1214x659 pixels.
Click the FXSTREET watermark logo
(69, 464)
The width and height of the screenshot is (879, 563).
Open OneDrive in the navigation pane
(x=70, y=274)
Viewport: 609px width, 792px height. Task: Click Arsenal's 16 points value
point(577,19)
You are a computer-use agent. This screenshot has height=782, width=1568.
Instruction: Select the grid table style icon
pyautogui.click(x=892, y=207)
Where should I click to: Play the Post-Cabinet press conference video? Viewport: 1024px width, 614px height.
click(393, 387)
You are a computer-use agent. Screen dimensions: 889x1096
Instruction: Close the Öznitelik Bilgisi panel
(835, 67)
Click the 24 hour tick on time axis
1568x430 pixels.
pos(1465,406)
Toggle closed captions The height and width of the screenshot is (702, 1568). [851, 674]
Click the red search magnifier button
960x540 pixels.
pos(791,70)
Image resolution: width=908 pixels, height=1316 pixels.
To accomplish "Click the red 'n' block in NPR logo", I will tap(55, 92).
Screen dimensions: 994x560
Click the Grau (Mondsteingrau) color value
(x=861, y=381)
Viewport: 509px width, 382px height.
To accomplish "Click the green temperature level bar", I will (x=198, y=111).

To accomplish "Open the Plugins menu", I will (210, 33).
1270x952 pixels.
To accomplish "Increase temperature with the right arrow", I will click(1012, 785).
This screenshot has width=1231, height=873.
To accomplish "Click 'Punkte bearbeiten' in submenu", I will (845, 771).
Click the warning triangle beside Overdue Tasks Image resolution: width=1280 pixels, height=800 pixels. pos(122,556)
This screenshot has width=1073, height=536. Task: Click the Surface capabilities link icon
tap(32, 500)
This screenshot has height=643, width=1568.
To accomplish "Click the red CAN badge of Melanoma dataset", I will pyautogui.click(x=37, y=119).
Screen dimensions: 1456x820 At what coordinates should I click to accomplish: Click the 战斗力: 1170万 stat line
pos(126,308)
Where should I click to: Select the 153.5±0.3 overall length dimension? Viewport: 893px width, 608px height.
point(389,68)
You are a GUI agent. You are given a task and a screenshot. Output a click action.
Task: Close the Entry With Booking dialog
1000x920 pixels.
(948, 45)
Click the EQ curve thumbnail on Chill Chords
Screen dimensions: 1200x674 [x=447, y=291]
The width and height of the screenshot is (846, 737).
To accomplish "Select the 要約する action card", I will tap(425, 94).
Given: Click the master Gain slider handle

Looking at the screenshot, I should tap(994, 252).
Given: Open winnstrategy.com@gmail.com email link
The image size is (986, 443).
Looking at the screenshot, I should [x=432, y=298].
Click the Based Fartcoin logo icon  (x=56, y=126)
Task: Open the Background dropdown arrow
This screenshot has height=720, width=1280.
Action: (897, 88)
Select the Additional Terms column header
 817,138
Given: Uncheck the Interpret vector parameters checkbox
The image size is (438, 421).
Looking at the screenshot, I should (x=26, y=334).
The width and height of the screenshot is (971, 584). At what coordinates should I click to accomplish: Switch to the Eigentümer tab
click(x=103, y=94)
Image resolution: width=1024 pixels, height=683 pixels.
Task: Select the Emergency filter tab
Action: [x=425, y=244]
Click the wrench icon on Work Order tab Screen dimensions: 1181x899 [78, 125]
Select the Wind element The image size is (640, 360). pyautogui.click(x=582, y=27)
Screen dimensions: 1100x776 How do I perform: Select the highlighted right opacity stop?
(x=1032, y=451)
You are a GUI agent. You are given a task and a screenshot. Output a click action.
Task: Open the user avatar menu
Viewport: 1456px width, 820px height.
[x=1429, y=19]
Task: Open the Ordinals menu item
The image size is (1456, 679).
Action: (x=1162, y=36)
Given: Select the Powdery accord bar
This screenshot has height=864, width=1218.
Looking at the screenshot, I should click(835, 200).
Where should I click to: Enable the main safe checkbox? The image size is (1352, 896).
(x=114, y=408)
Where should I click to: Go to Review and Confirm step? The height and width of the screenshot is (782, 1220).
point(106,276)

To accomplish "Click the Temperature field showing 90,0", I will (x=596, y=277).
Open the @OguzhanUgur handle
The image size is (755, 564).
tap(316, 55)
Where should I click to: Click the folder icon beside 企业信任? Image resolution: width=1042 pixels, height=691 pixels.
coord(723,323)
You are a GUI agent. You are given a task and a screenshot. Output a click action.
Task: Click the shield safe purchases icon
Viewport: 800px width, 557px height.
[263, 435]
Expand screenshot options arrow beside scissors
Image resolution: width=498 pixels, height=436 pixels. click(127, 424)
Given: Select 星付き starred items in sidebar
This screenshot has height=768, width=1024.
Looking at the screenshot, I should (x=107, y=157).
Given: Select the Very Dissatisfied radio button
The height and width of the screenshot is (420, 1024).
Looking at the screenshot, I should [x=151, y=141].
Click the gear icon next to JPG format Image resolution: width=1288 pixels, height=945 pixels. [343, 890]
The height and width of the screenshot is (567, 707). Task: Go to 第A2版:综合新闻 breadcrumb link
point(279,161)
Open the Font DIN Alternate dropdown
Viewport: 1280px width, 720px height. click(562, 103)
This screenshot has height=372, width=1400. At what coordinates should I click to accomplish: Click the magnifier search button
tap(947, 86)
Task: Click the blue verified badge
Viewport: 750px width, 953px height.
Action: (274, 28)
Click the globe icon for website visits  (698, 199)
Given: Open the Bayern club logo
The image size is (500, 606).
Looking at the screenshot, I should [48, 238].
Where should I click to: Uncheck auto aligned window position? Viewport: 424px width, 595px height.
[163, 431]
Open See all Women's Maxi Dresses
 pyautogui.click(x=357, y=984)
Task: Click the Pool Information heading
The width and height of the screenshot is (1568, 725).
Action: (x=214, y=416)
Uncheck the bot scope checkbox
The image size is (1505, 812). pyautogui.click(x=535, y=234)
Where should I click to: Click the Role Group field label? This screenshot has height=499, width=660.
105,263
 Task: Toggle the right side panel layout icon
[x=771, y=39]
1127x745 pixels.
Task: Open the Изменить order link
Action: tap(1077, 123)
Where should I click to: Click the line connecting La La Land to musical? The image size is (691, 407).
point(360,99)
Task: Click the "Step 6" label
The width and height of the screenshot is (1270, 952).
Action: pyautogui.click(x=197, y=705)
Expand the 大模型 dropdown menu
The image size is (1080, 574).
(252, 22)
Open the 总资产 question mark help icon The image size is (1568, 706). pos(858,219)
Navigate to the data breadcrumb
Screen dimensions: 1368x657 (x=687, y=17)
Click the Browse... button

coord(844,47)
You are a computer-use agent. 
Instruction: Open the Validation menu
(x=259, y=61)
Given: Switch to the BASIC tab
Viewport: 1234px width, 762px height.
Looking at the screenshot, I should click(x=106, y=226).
★ ★ ★ ★ ★ ★ ★
Copy range, inclusive: the line holding "Toggle closed captions" to the line holding "Viewport: 509px width, 382px height.". Reproduce exactly those lines of the records above and no others.

Toggle closed captions The height and width of the screenshot is (702, 1568). [851, 674]
Click the red search magnifier button
960x540 pixels.
pos(791,70)
Image resolution: width=908 pixels, height=1316 pixels.
To accomplish "Click the red 'n' block in NPR logo", I will tap(55, 92).
Screen dimensions: 994x560
Click the Grau (Mondsteingrau) color value
(x=861, y=381)
Viewport: 509px width, 382px height.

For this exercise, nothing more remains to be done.